Screen-element location listing:
************
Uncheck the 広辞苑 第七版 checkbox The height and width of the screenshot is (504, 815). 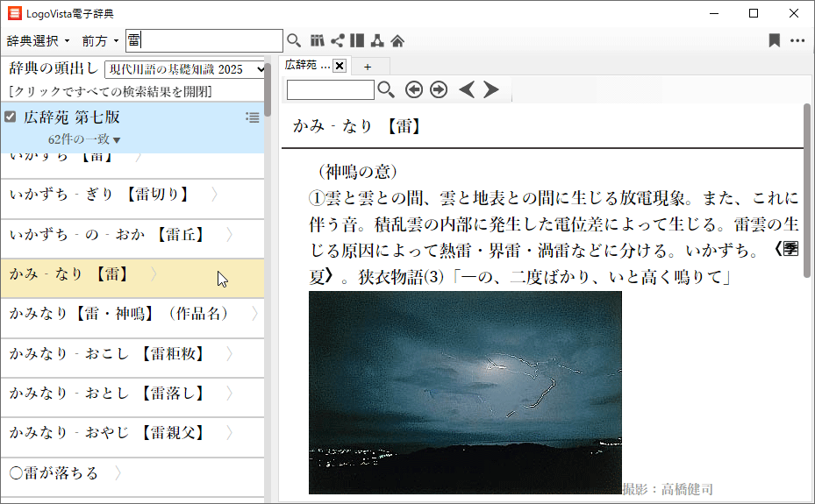(x=11, y=117)
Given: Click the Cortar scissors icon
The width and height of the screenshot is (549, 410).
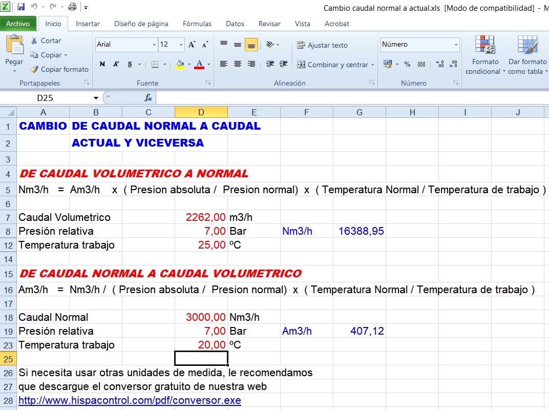Looking at the screenshot, I should click(x=34, y=40).
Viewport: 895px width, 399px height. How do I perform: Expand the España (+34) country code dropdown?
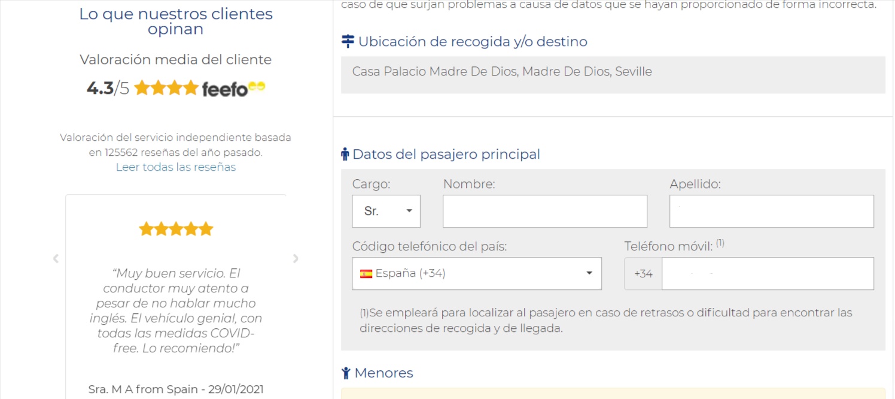477,274
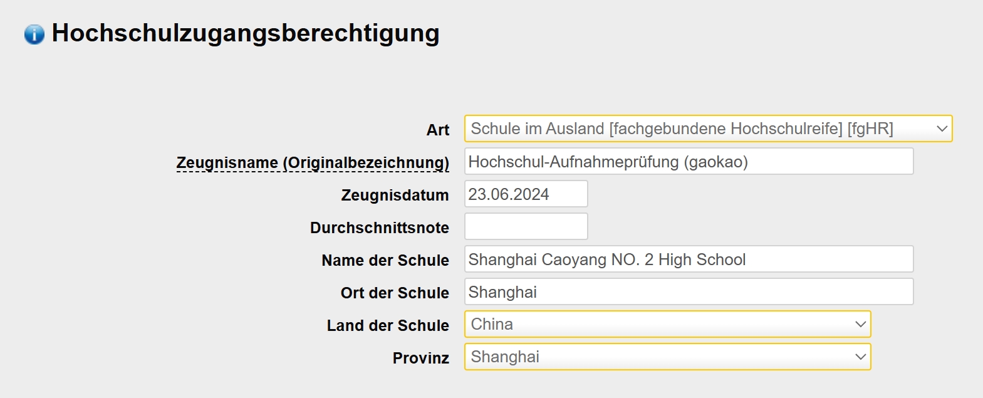983x398 pixels.
Task: Click the Ort der Schule label
Action: pos(395,293)
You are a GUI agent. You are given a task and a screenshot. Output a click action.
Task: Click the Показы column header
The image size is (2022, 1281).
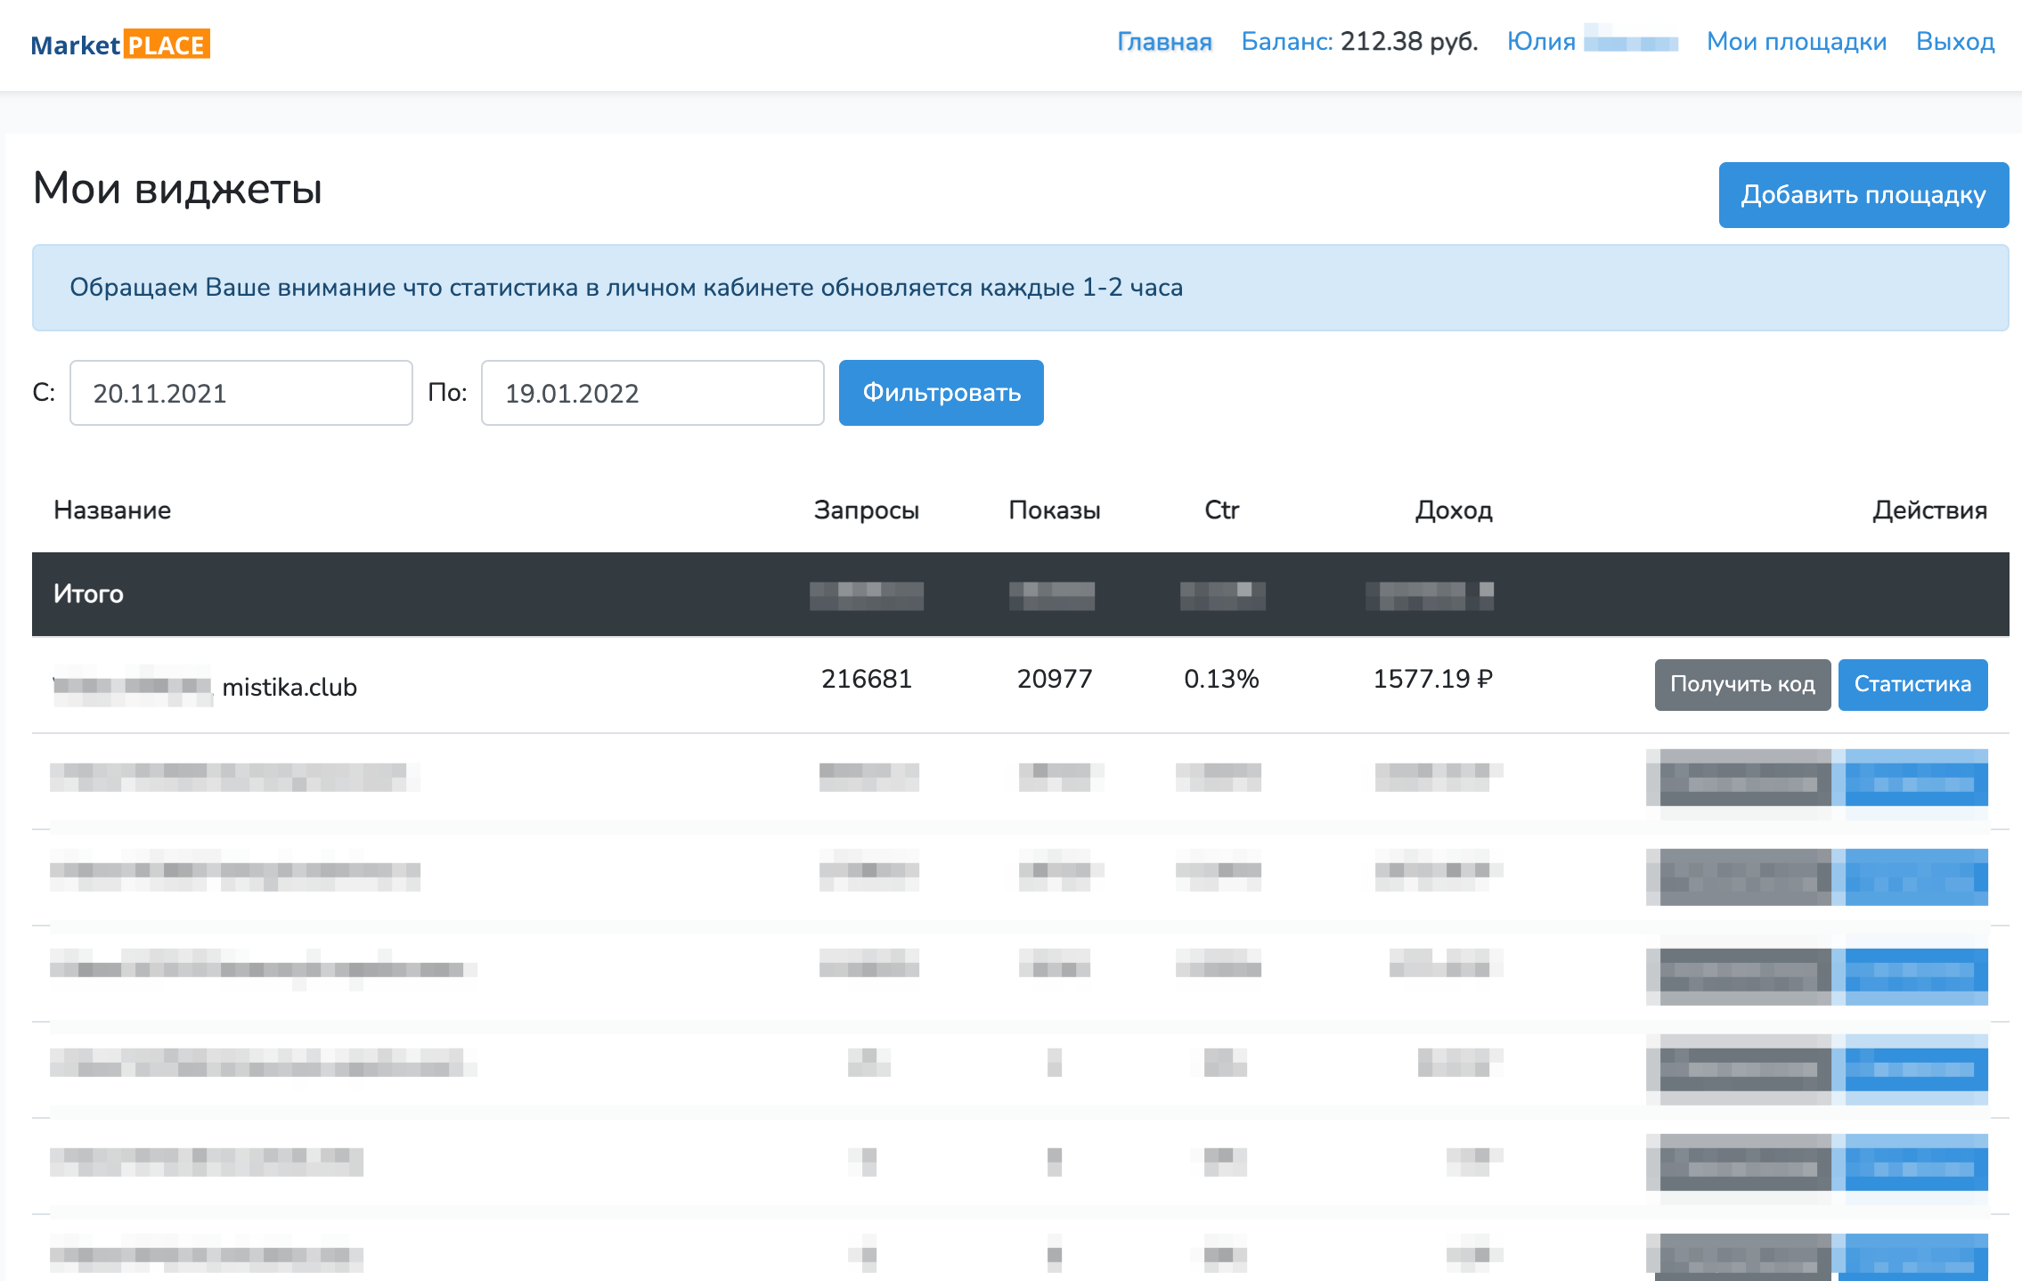coord(1054,510)
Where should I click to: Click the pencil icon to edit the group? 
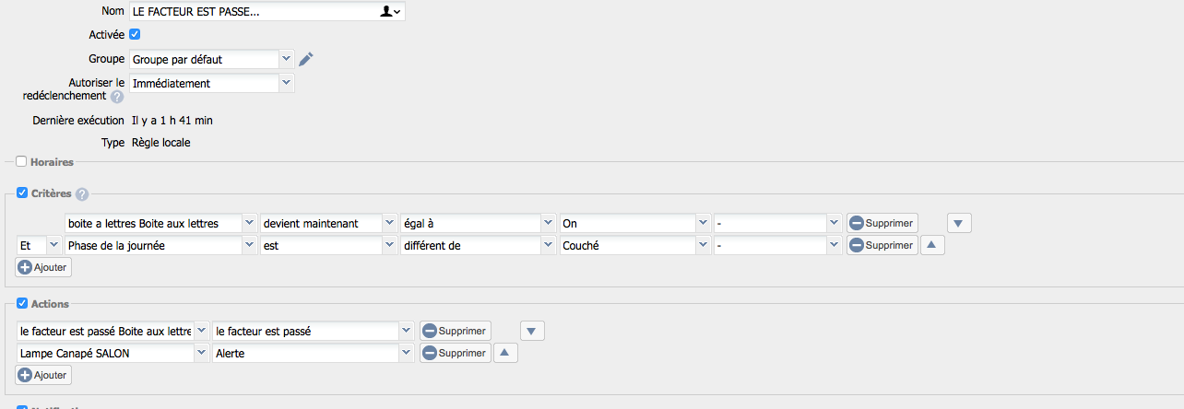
************
What needs to be done:
Transcribe the stretch of the listing from the line that contains "Viewport: 895px width, 399px" through the end of the listing, leaving the pictures out of your copy.

Expected answer:
Viewport: 895px width, 399px height. How do I perform: Expand the España (+34) country code dropdown?
477,274
983x398 pixels.
Task: Click the Ort der Schule label
Action: pos(395,293)
You are a GUI agent. You are given a task and a screenshot. Output a click action.
Task: Click the Показы column header
The image size is (2022, 1281).
coord(1054,510)
Where should I click to: Click the pencil icon to edit the group? 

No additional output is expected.